____ Material provided
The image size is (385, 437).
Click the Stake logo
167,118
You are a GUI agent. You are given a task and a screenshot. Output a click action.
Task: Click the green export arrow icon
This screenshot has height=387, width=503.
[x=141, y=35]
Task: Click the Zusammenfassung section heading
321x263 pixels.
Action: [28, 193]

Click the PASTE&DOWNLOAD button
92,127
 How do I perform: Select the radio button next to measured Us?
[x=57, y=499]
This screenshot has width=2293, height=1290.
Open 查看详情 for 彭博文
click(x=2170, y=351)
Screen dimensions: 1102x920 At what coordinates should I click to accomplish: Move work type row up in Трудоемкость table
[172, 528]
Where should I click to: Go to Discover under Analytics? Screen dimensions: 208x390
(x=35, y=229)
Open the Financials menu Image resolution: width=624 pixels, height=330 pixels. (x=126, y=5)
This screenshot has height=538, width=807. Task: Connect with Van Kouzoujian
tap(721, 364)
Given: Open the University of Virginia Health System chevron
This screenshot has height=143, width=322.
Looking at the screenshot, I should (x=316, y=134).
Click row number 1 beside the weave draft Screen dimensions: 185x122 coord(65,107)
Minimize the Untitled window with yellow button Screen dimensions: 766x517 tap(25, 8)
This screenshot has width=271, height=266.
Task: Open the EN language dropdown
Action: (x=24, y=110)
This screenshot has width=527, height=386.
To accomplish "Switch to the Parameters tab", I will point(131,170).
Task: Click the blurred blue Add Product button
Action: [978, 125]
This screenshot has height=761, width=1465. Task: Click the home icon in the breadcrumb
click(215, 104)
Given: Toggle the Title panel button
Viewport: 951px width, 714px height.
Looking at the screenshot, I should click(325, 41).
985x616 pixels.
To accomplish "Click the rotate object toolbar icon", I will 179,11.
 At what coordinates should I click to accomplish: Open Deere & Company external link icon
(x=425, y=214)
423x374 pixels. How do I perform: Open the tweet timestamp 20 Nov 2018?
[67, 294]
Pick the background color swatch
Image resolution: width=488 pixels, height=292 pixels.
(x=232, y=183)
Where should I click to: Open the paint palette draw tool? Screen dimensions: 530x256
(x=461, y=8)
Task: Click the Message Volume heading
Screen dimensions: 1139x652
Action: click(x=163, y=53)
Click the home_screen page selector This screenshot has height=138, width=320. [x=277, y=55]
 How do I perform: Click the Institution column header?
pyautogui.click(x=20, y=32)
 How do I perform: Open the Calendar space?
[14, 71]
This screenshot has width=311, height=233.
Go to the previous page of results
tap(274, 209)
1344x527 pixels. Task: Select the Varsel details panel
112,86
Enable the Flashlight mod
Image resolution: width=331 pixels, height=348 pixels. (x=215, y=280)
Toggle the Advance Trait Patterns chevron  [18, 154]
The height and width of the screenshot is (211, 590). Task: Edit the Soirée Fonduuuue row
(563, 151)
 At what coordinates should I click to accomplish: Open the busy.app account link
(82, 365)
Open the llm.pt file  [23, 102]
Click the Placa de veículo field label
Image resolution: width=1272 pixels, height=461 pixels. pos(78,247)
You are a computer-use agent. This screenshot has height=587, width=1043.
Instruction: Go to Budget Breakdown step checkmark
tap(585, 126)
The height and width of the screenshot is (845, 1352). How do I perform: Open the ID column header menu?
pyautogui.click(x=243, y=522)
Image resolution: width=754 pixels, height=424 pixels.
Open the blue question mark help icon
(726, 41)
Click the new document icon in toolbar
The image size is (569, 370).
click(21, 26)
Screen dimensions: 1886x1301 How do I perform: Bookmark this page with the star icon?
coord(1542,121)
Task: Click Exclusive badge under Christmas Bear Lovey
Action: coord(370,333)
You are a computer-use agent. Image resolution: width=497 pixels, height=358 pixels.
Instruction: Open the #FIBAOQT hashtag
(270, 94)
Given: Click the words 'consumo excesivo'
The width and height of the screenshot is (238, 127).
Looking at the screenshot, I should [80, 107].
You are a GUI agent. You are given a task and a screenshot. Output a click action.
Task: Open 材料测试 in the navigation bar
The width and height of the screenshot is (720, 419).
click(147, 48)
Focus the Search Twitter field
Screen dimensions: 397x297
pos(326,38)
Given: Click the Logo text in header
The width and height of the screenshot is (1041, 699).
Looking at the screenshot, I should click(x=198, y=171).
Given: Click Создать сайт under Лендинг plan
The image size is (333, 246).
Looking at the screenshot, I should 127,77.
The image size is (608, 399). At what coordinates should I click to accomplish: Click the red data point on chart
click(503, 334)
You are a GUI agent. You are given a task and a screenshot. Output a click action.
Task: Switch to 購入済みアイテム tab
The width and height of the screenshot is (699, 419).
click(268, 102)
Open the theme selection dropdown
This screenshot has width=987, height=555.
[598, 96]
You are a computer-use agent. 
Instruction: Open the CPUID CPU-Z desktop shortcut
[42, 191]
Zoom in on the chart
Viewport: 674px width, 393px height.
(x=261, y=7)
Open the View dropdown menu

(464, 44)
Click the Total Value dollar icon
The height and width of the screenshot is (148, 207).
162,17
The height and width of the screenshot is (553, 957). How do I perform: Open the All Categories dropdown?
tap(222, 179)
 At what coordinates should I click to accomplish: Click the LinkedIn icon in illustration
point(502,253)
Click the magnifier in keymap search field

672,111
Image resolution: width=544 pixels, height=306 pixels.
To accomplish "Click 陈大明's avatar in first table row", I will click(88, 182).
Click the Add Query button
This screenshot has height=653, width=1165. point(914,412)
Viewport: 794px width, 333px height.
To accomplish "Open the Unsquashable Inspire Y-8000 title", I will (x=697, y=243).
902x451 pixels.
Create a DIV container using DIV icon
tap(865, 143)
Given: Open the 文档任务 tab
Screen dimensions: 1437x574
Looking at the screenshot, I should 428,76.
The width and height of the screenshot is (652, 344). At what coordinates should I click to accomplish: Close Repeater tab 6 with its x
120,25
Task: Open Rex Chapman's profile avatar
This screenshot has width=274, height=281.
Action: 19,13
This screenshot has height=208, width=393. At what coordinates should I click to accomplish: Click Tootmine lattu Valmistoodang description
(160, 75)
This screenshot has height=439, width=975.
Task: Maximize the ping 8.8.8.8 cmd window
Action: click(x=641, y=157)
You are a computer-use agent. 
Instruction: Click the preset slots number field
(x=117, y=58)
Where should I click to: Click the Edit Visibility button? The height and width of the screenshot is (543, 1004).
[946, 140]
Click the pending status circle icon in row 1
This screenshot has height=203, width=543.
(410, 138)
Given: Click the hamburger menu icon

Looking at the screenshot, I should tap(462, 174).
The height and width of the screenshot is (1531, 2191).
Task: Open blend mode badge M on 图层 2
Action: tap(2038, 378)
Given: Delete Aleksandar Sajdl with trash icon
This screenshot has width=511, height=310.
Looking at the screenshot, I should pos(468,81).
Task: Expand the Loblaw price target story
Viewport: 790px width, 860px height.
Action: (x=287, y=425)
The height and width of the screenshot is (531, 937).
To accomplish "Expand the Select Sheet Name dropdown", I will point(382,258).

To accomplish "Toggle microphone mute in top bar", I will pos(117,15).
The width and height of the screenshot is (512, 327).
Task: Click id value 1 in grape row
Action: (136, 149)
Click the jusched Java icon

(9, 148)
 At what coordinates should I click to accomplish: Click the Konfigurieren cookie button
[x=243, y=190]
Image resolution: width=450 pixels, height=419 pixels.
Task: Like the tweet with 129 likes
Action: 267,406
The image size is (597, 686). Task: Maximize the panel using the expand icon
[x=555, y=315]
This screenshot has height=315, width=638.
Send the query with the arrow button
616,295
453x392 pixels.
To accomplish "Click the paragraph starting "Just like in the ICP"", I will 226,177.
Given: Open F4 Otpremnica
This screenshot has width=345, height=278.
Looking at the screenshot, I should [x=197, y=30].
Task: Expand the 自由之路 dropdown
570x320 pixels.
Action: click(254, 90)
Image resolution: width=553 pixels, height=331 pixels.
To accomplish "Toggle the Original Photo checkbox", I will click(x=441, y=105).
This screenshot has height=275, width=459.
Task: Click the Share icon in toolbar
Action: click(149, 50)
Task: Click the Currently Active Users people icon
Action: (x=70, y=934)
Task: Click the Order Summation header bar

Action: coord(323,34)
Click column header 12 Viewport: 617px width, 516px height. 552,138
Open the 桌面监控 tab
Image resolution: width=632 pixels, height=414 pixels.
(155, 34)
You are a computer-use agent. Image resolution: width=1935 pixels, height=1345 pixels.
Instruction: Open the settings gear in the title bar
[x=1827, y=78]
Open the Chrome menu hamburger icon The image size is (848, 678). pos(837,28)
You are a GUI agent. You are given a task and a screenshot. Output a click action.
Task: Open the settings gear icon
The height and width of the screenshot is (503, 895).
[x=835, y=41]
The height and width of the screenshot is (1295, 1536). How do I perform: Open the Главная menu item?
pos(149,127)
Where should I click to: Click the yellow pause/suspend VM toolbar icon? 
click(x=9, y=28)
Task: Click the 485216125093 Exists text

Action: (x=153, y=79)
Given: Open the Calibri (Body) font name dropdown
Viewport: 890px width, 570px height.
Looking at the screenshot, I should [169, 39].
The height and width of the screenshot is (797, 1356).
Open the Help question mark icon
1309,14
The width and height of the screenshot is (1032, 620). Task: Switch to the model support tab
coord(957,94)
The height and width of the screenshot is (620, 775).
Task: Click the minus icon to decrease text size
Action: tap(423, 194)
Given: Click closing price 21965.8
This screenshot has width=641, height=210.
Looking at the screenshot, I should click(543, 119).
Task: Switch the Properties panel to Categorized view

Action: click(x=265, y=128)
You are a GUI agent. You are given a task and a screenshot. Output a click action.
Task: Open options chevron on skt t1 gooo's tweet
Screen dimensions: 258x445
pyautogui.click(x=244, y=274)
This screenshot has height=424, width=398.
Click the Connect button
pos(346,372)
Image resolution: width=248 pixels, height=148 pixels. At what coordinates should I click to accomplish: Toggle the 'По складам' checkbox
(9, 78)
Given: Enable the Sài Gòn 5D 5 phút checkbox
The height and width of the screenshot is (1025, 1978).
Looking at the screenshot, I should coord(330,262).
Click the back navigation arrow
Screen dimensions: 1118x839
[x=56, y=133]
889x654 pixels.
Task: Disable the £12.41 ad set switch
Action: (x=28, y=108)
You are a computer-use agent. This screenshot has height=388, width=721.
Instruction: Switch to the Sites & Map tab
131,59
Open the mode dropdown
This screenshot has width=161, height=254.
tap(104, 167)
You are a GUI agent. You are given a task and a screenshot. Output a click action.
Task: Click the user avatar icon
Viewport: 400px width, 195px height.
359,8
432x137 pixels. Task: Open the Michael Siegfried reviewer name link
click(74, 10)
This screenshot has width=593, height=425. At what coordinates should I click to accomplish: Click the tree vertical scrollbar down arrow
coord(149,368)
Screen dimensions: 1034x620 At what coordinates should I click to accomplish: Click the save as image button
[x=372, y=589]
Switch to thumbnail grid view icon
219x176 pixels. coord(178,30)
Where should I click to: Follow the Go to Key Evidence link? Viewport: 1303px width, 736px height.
________
(Exercise directions): Arrange the lines from the one containing "Task: Open Rex Chapman's profile avatar" through the one containing "Action: click(x=641, y=157)" as a Markdown table with the columns Row and Line. Number each row, and leave out any blank lines.

(The result):
| Row | Line |
|---|---|
| 1 | Task: Open Rex Chapman's profile avatar |
| 2 | This screenshot has width=274, height=281. |
| 3 | Action: 19,13 |
| 4 | This screenshot has height=208, width=393. At what coordinates should I click to accomplish: Click Tootmine lattu Valmistoodang description |
| 5 | (160, 75) |
| 6 | This screenshot has height=439, width=975. |
| 7 | Task: Maximize the ping 8.8.8.8 cmd window |
| 8 | Action: click(x=641, y=157) |